The emotional roller coaster that follows a miscarriage (and gets faster and bumpier with each subsequent MC) messes with your head in so many ways. The best description comes from a blog I was recently reading from @GrievingDads (a great one to read/follow for all of you dads out there), where he called it a MindF*ck. Best. Description. Ever.
For me, it started with being numb. I was dumbfounded — still am in many ways — that this could happen to us…again. Deep down I knew there was nothing I did, or didn’t do, that caused this, and yet, I couldn’t help but feel guilty. I apologized a lot back then, mostly to the baby for my body not being able to carry her to full term. It’s a rough thing when you do everything you’re supposed to do and still have no control over the outcome.
Then came the overwhelming blanket of sadness that would overcome me and literally take my breath away. Those first weeks were a blur of tears. My husband and I pretty much sequestered ourselves from the outside world, talking only to our parents (when we were up to it) and corresponding with others via text and email. We were good to one another, which in a weird way allowed us to be good to ourselves. As I think back now, we did pretty well. We showered and got dressed everyday. We’d get out of the house for a little bit each day, even if it was for a walk around the block, to the corner Starbucks or a “big trip” out to lunch. We were surviving.
We both went back to work after two weeks. We weren’t ready for the real world, but we knew we didn’t have a choice and couldn’t hide forever. Not to mention the whole, not independently wealthy thing. My coworkers were amazing. Extremely empathetic throughout (they were there with MC #3 too) and gentle upon my return. My husband works for himself, at our house, and only had the company of our cats. I worried about him a lot, and yet I knew his love for his work would push him through most days.

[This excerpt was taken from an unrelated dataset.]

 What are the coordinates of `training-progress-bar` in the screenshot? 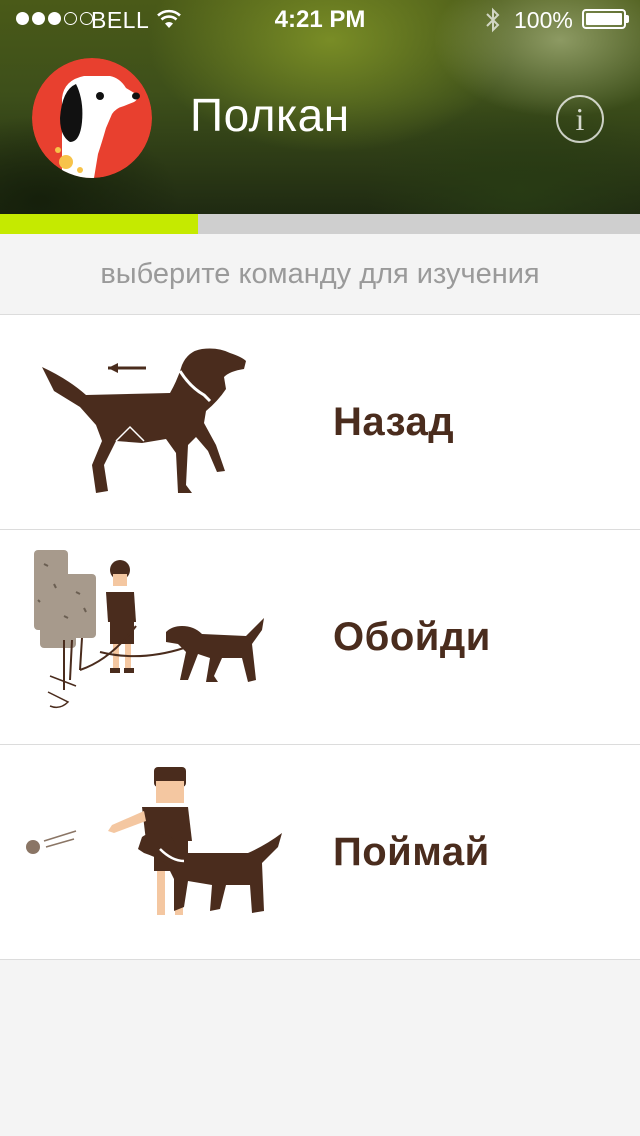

My return was challenging in so many ways. First of all, I was still crying at the drop of a hat. People who knew didn’t know what to say, and would just give that look that was someplace between sorry and just plain pity. Plus, I was still bleeding and had an extremely unfortunate incident at work due to that, that led to a trip to the emergency room. Salt, meet wound. But I was at work. “Functioning.”
I knew I had changed from these experiences, but I’m not sure when I realized in how many ways I had really changed. Or when the ADD set in. I used to be a focused, driven, detailed-oriented person who had a big to-do list and would work methodically to cross each item off. I’m in marketing and events, which is all about the details. I was all about the details. These days, I stare aimlessly at my computer, not only not sure what I should be doing, but not caring either. My mind just wanders with no plan on where it’s going. And as that Type A personality, I don’t know how to deal with it. Everything that once seemed important doesn’t anymore. Everything I had known is being turned upside down and inside out. Who am I and what the hell am I doing? This is how I go through my days.

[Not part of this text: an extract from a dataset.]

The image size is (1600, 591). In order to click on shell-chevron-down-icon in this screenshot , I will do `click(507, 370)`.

I’m able to fake my way through this newfound ADD for now, but at some point it is going to catch up to me. And yet, my wandering mind can’t focus long enough to figure out a way past it. Even in writing this blog, I started it a week ago, and then would jump to something else and the next thing and the next thing. It’s a story of self-discipline that I’m actually finishing it now. I feel like Dug the dog from the movie Up. SQUIRREL!
My therapist tells me that I’m not insane. That this is, in fact, normal. She analogizes it to a roller coaster ride. When this happens, your world (or ride) stops and resets. And when it resets, it starts up on another track. Everything IS different. I just have to figure out what this new normal is. Right, and why don’t I just cure cancer while I’m at it? Ok, that may be a tad overdramatic (although I think I’ve earned the right to be a little snarky from time to time). But the truth is, I am figuring it out, and together, my husband and I are figuring it out. I’ve realized a new friend from a great support group we’ve joined summed it up best, what other choice do we have?